Alaric noted the way Evelyne tilted her head ever so slightly before answering. There was something almost theatrical about her manner—controlled, deliberate, as if she had already rehearsed this moment in her mind.
"Observation," Evelyne replied simply.
He could see it then, the moment the murderer's confidence wavered. The flicker of uncertainty in her eyes, the tightening of her fingers against her skirts. Evelyne pressed forward, her words weaving an inescapable net around the woman.
"You were not meant to be here tonight," Evelyne continued, pacing slowly. "And yet, you blended in seamlessly. A borrowed dress, an invitation procured through means yet unknown."
Alaric admired her method—her ability to turn the woman's own presence into evidence. She spoke with certainty, drawing their audience deeper into her deductions, making them see the crime through her eyes. Even the most skeptical among them could not deny the sheer logic of her words.
"But it was not your presence alone that gave you away," Evelyne said, pausing just long enough for the suspense to build. "It was your absence."
The woman's fingers twitched. A tell.
Alaric's lips curled slightly. He had seen enough interrogations to recognize when a suspect was being led to their breaking point.
"When Lord Hawke's body was discovered, the entire room reacted. Some gasped, some turned away, some rushed forward. But you—you hesitated."
Evelyne took a slow step forward, her voice soft but merciless.
"That hesitation was not fear. It was calculation."
There. That was the moment. Alaric saw it clearly—the exact instant when the killer realized she had lost. Her breath hitched, her pupils dilated. She tried to mask it with a scoff, but the damage was done.
"And then, there was your reaction when his name was spoken. You flinched," Evelyne stated. "Only for a fraction of a second, but it was enough."
The silence in the ballroom stretched taut, thick with anticipation. Even the nobles, who so often indulged in gossip over substance, were hanging onto her every word. Alaric watched them as much as he watched Evelyne. It was fascinating—the way she commanded their attention with nothing but the weight of the truth.
The accused woman gave a choked laugh, her mask slipping completely. "You deduced an entire murder from a flinch?" she sneered. "That's absurd."
"No," Evelyne corrected, her voice unwavering. "I deduced it from the fact that you held your wine glass in your left hand."
Alaric felt the air shift again, the weight of inevitability pressing down on them all. The woman froze. Her mask of arrogance shattered in an instant, her expression betraying everything she had tried so desperately to conceal.
Evelyne exhaled slowly, her eyes never leaving the woman's face. "I know why you did it," she said, her tone quieter now, almost gentle. "I know what he did. And I don't blame you."

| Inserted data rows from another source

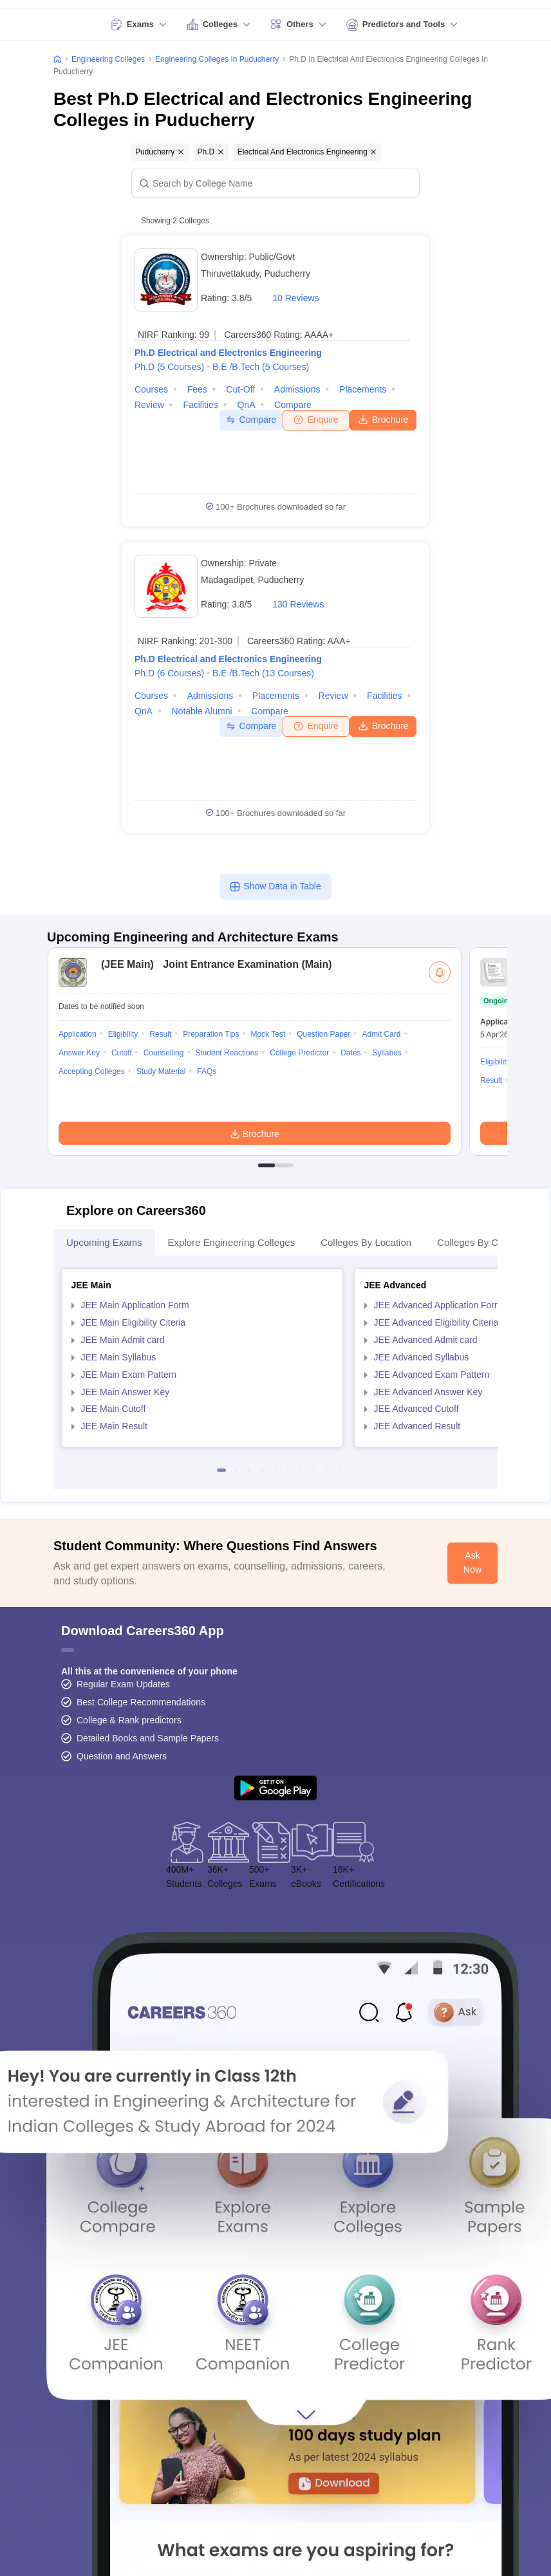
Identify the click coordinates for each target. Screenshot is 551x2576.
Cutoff (121, 1053)
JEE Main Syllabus (118, 1357)
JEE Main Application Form (135, 1305)
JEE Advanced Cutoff (416, 1409)
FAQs (206, 1071)
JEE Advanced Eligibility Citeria (436, 1322)
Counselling (164, 1053)
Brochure (383, 419)
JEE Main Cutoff (113, 1409)
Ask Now (472, 1562)
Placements (362, 389)
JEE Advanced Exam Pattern (432, 1374)
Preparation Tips (211, 1034)
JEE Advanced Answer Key (428, 1392)
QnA (246, 405)
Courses (151, 389)
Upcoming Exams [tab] (104, 1242)
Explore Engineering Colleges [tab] (231, 1242)
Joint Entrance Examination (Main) (213, 964)
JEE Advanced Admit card (426, 1340)
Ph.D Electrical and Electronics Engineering (228, 352)
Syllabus (386, 1053)
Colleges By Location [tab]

Alaric's gaze sharpened. There was something in those words—something more than mere deduction. Understanding. Empathy.
The woman's breath hitched. For the first time, true emotion flickered across her face. But it was too late. The guards stepped forward, their presence a reminder of the inescapable consequence of her actions.
She raised her hands slowly, in surrender. But there was no regret in her eyes. "Then arrest me, detective," she murmured. "But know this—Lord Hawke was never going to stop. And now, he never will."

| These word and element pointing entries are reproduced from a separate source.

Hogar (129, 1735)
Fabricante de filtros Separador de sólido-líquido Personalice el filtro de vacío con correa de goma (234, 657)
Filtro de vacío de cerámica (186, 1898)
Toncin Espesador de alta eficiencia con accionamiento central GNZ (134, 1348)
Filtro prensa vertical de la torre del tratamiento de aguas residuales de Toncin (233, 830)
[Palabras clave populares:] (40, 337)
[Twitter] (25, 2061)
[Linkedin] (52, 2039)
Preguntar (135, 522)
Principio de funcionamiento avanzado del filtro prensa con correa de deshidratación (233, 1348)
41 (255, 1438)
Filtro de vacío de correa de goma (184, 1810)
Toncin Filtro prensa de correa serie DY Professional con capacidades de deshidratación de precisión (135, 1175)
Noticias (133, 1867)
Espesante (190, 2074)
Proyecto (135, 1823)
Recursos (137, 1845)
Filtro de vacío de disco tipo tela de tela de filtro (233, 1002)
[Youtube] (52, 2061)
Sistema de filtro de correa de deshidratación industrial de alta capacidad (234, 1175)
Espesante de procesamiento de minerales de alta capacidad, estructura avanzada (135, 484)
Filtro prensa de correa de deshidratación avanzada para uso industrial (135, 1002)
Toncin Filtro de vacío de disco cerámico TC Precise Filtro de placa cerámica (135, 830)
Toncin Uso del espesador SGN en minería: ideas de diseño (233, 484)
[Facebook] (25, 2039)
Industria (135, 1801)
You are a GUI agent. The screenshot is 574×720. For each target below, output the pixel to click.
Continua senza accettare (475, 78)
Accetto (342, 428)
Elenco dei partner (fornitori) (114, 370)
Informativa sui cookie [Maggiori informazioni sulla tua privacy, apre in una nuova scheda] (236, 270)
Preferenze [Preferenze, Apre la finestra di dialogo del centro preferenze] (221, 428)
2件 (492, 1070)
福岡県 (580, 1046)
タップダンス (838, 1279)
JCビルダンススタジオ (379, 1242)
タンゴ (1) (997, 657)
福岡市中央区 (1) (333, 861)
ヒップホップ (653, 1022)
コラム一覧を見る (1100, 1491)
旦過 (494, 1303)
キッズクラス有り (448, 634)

Evelyne said nothing as the woman was led away, her figure soon swallowed by the opulence of the ballroom.
The nobles remained silent, processing what had just unfolded before them. Some whispered behind their fans, others simply stared at Evelyne with something bordering on fear and admiration.
Alaric let out a slow breath, finally stepping forward.
"You never cease to surprise me, Lady Evelyne," he murmured.
She turned to him then, her sharp green eyes meeting his golden ones. He could see it—the exhaustion lurking beneath the surface, the weight of what she had just done pressing against her shoulders.
But she did not waver.
Evelyne Thorne was not like the others. And that, more than anything, intrigued him the most.